▶ Document text
* * *
# Forum About Russia Music, Songs, Lyrics  Can someone please translate this song?

## Joyan

Ika - Нули в любви
Если нули в любви просто дай мне знать... 
Я не знаю как можно вытерпеть
Одиночество и молчание
Тишина вокруг, только пульса стук
Будто в пламени, ты в отчаянье. 
Если в сердце столько боли
Если нули в любви не видно дна. 
Припев:
Если нули в любви просто дай мне знать
Если нули в любви просто дай мне знать... 
Мне не кажется, ты готов на всё
На краю стоишь над пропастью
Тишина вокруг, только пульса стук
Это я молчу, тебя люблю. 
Если в сердце столько боли
Если нули в любви не видно дна. 
Припев. 
IKA - Nuli v Lubvi IKA - Нули в любви - YouTube 
Thanks in advance!!  ::

----------


## Dmitry_N

> Ika - Нули в любви
> Если нули в любви просто дай мне знать...
* * *
▶ Problems to solve
(a) Answer these questions about the forum thread:
(i) Which username posted the request for a translation?
(ii) What word labels the chorus in the posted lyrics?
(iii) Which user replied by quoting the song?
(b) Can you print the part of the forum thread starting at "# Forum About" and ending at "ты в отчаянье."?

▶ Supplied data
* * *
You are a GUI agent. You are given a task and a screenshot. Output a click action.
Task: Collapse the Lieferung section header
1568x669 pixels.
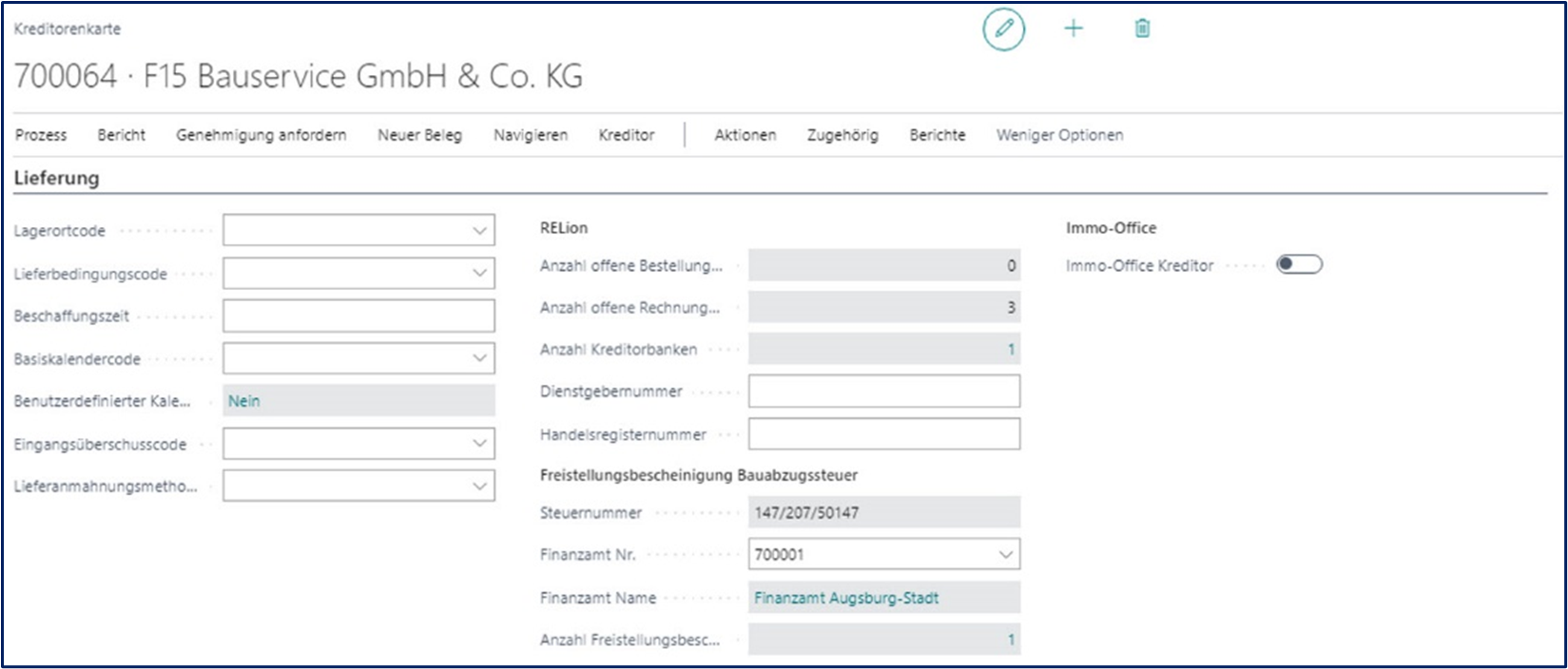pyautogui.click(x=56, y=178)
* * *
▶ Task results
(a)
(i) Joyan
(ii) Припев
(iii) Dmitry_N

(b)
# Forum About Russia Music, Songs, Lyrics  Can someone please translate this song?

## Joyan

Ika - Нули в любви
Если нули в любви просто дай мне знать... 
Я не знаю как можно вытерпеть
Одиночество и молчание
Тишина вокруг, только пульса стук
Будто в пламени, ты в отчаянье.